TASK REQUIREMENTS
Without the pictures, return each record as it appears.

SOURCE DATA
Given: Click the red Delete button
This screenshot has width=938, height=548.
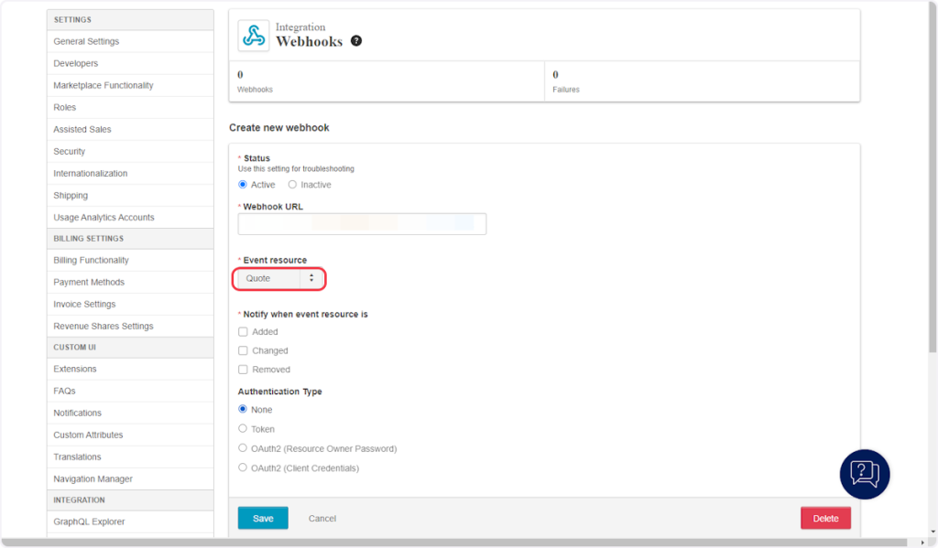Looking at the screenshot, I should pyautogui.click(x=825, y=519).
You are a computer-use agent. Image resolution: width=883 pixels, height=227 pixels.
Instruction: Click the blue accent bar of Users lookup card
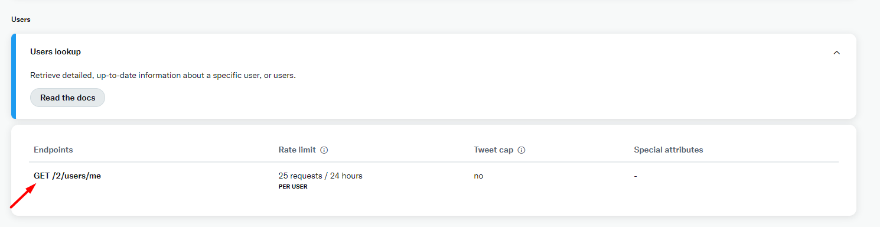click(14, 76)
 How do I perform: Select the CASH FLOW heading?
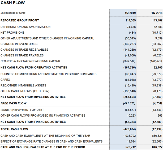click(13, 3)
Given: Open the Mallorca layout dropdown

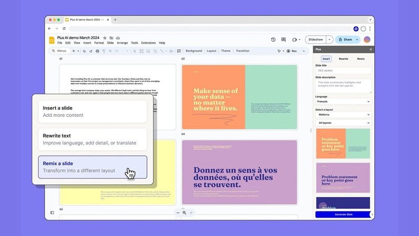Looking at the screenshot, I should pyautogui.click(x=343, y=114).
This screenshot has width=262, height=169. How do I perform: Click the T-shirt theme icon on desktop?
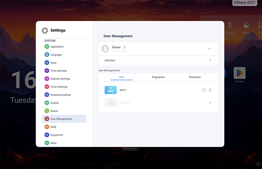click(257, 164)
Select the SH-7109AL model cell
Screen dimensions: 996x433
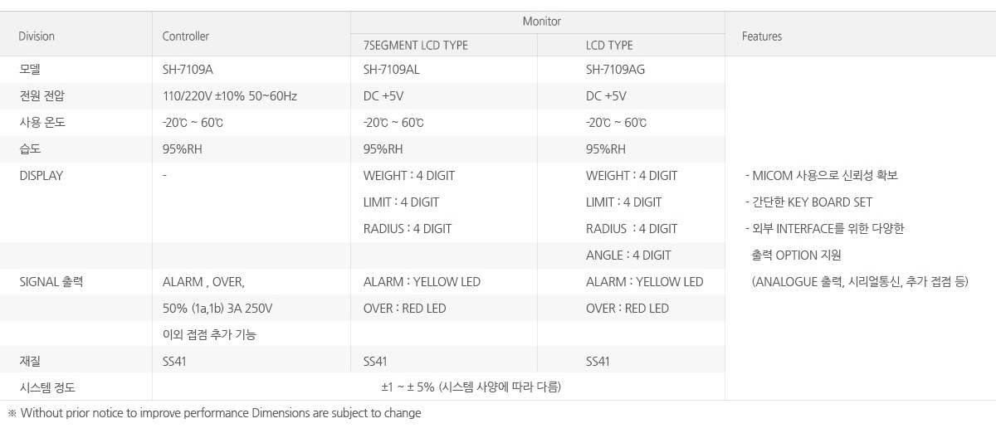click(x=391, y=70)
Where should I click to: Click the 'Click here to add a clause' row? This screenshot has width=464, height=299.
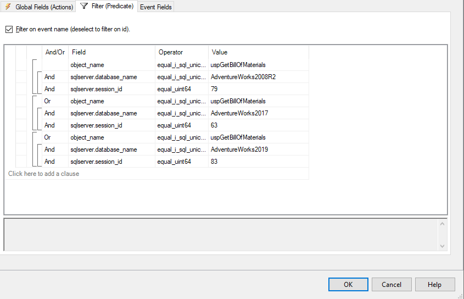click(44, 174)
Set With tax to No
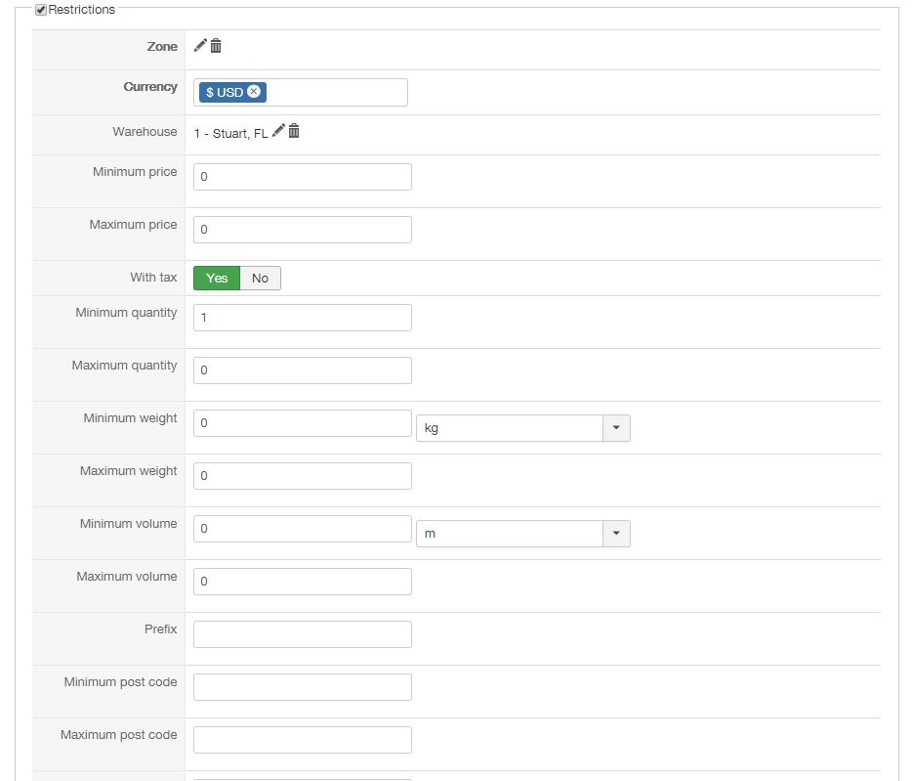The height and width of the screenshot is (781, 912). pyautogui.click(x=260, y=279)
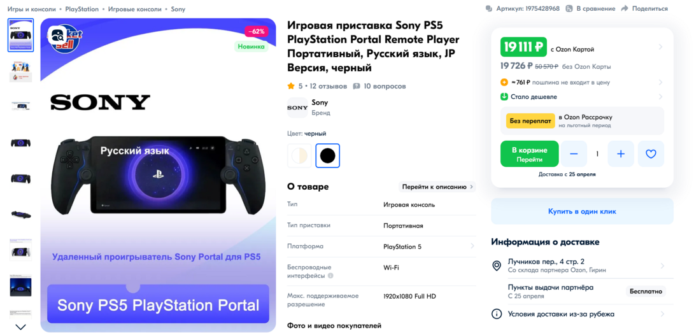Expand more thumbnails with down chevron
The image size is (694, 333).
pyautogui.click(x=21, y=327)
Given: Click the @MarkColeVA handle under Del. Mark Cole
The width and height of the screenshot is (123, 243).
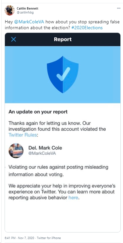Looking at the screenshot, I should 42,153.
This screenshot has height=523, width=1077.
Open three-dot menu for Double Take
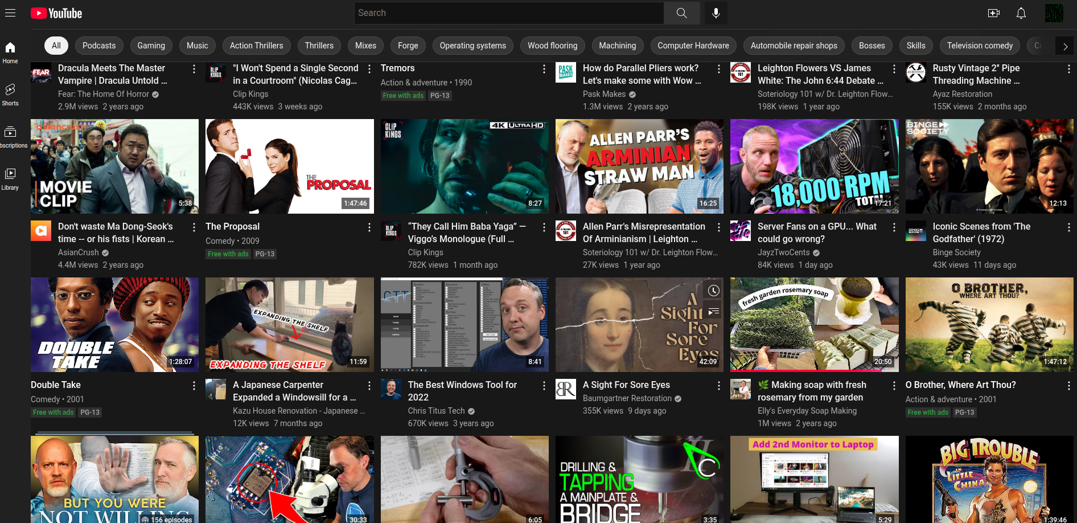pyautogui.click(x=194, y=386)
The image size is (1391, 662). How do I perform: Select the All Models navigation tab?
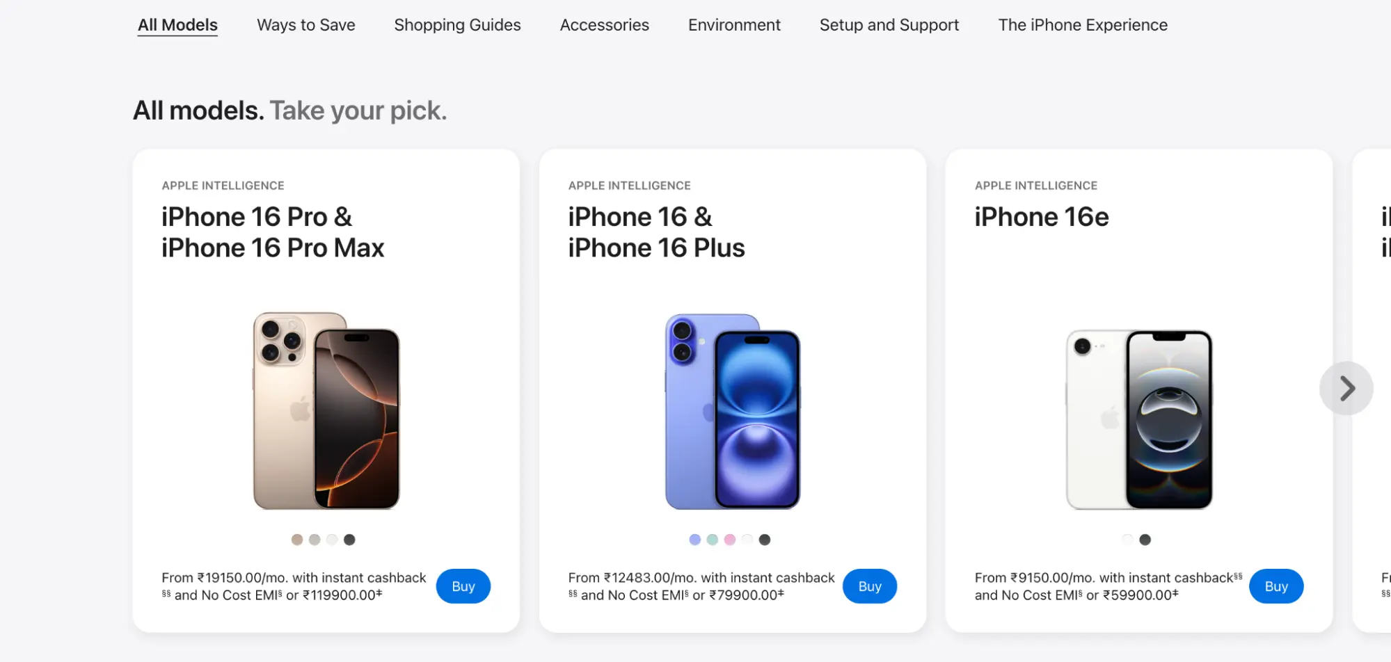click(177, 25)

WRITTEN RESPONSE
Given: Click the red Delete button
This screenshot has width=938, height=548.
Looking at the screenshot, I should pyautogui.click(x=825, y=519).
You are a computer-use agent. Image resolution: width=883 pixels, height=227 pixels.
Instruction: Click the blue accent bar of Users lookup card
click(14, 76)
 How do I perform: Select the CASH FLOW heading?
click(13, 3)
Given: Open the Mallorca layout dropdown

Looking at the screenshot, I should pyautogui.click(x=343, y=114).
This screenshot has width=262, height=169. How do I perform: Click the T-shirt theme icon on desktop?
click(257, 164)
Select the SH-7109AL model cell
Screen dimensions: 996x433
click(x=391, y=70)
Where should I click to: Click the 'Click here to add a clause' row? This screenshot has width=464, height=299.
click(44, 174)
Set With tax to No
The height and width of the screenshot is (781, 912). pyautogui.click(x=260, y=279)
Expand more thumbnails with down chevron
The image size is (694, 333).
pyautogui.click(x=21, y=327)
Given: Click the @MarkColeVA handle under Del. Mark Cole
The width and height of the screenshot is (123, 243).
Looking at the screenshot, I should 42,153.
This screenshot has height=523, width=1077.
Open three-dot menu for Double Take
pyautogui.click(x=194, y=386)
The image size is (1391, 662). How do I perform: Select the All Models navigation tab?
click(177, 25)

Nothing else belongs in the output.